LAHORE: The strike of the legal fraternity has continued for a second day as lawyers protested against the National Judicial Policy Making Committee’s (NJPMC) decision over the registration of cases under sections 22-A and 22-B of the Criminal Procedure Code (Cr.P.C).
NJPMC had resolved that applications, under the said sections, might not be entertained by courts unless they were accompanied by a decision of the relevant district superintendent police (SP).
Lawyers boycotted the courts and as a result, several litigants from far flung areas had to return without attending proceedings. However, some cases of a sensitive nature were heard by the judges.
The legal fraternity present at the Lahore High Court bemoaned the decision of the NJPMC, expressing concern that none of the representatives of the bar associations or councils were taken on board when finalising the matter.
The LHC had announced March 26 as the day to hold meetings to devise a further mechanism if NJPMC did not reverse its decision. The high court said representatives of the Pakistan Bar Council, the Sindh and Balochistan bar councils, along with others, would participate in the meeting.
Lahore High Court Bar Association President Hafeezur Rehman Chaudhary expressed his concern that the NJPMC did not bother to call any member of bar associations across the country while deciding the fate of sections 22-A and 22-B of the Cr.P.C.
He said people had already been moving from pillar to post to get FIRs registered in the presence of judges who dealt with the petitions under the mentioned sections. “People are now being thrown into the hands of police officials.”
He said that as matters stand, cops rarely complied with court orders. Chaudhary rhetorically asked how the cops would treat complainants now that the ball and necessary powers were with the police force.
Other lawyers said bar associations had called on by the judiciary in tough times as the latter considered these bodies as “home ground”. They said this step to empower police officials would add to problems instead of decreasing them.
The lawyers also slammed the judiciary for failing to punish judges who sentenced convicts based on falsified statements. Members of the legal fraternity said wrong decisions increased the burden on judicial systems. On the other hand, other advocates suggested that lawyers, with experience of no less than seven years, should be deputed to monitor police proceedings over such matters to avoid any unrest.

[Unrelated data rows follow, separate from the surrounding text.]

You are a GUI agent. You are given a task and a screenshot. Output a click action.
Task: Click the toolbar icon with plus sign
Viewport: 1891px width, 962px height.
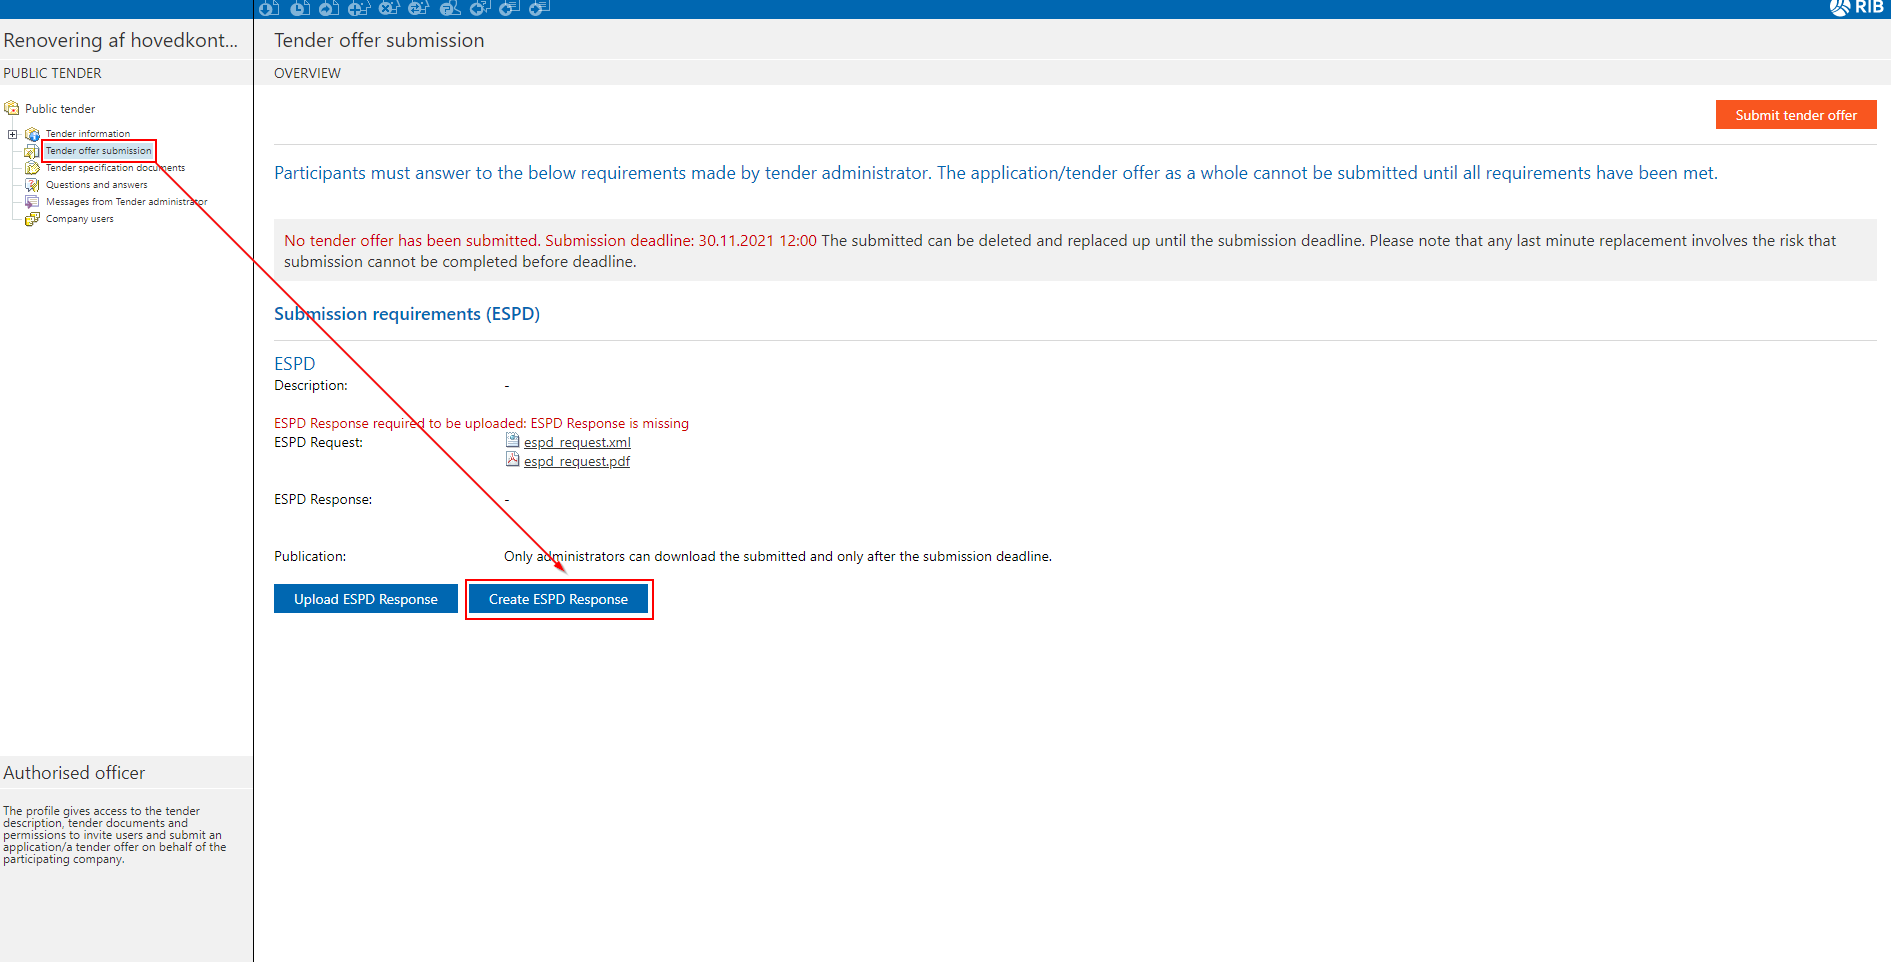358,8
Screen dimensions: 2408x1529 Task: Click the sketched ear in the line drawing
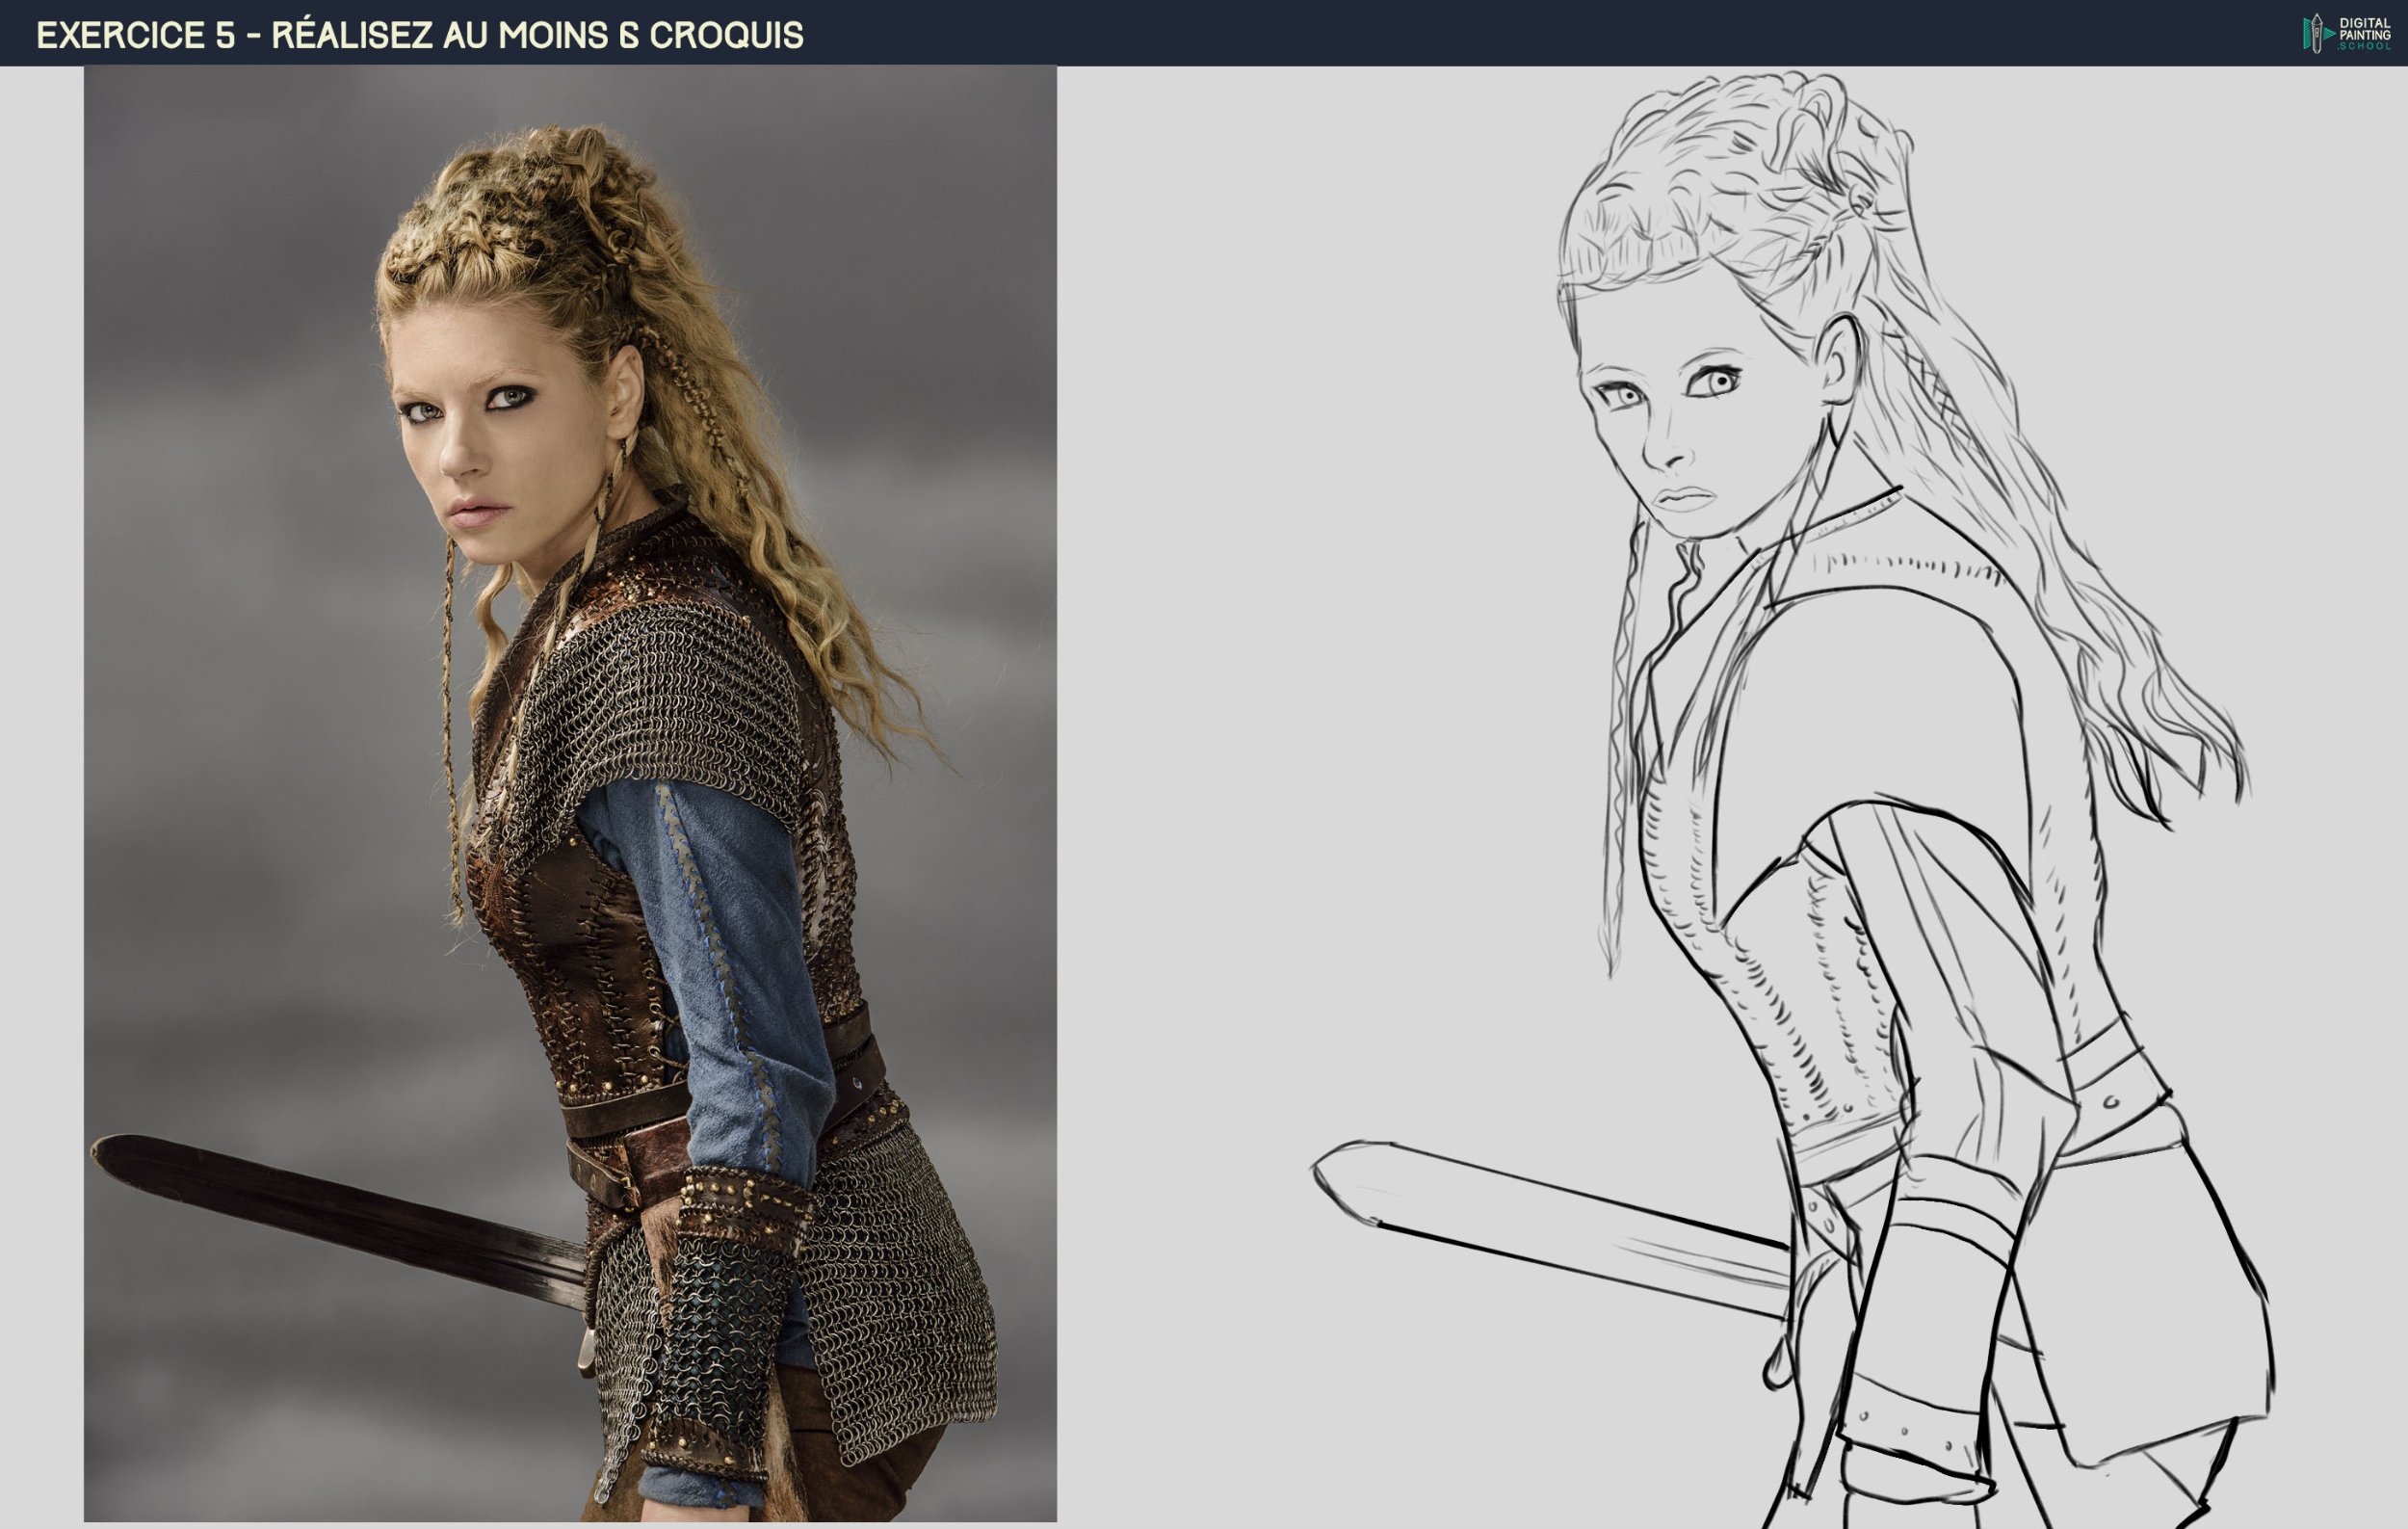[1838, 360]
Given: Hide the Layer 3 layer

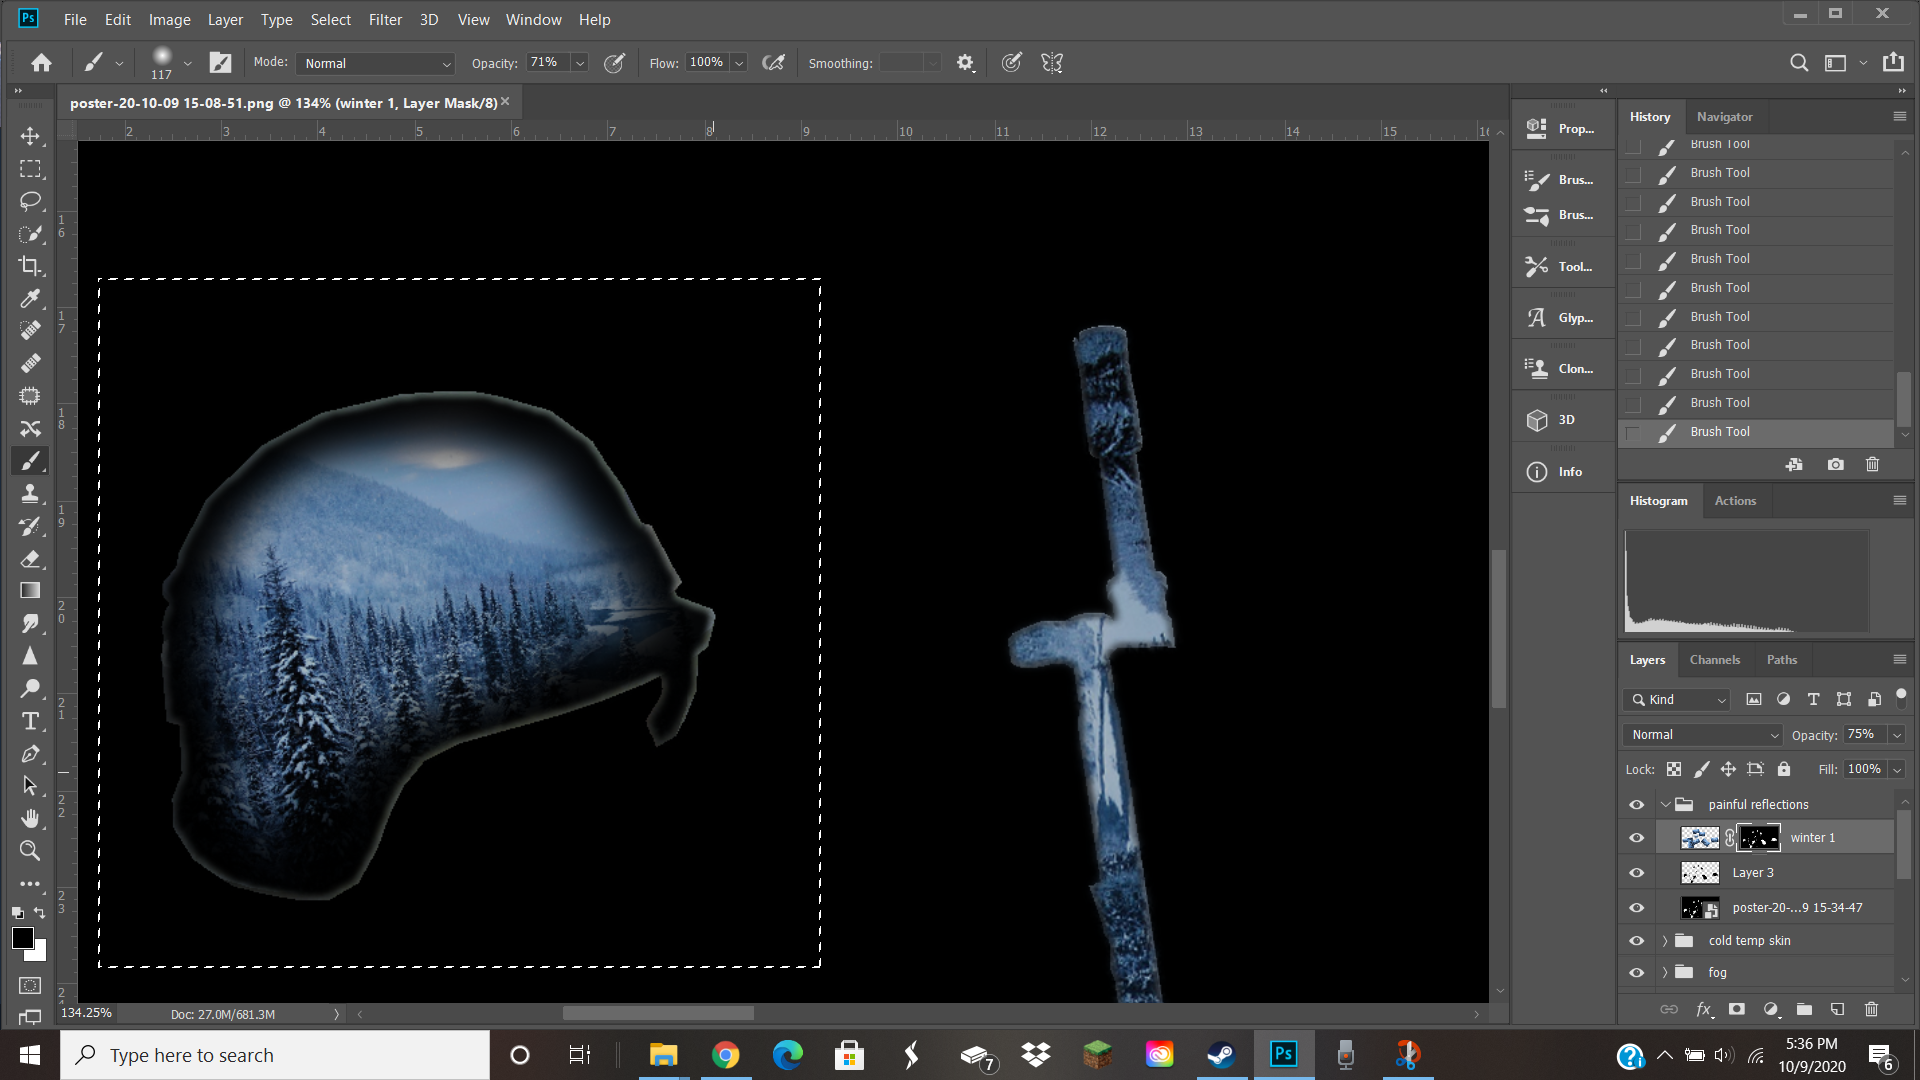Looking at the screenshot, I should pos(1636,873).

The moment the NJPMC’s announced this decision, the legal fraternity came forward to speak on the matter. Representatives of different bar associations called meetings and demanded the reversal of the decision. They made it clear that if the NJPMC failed to withdraw this pronouncement, lawyers would be forced to devise a future strategy. Various bar representatives highlighted the decision would not only unjustifiably increase the powers of the police, but also leave aggrieved persons at the mercy of the force. They concluded that such circumstances would open the doors to further malpractice on the part of the police.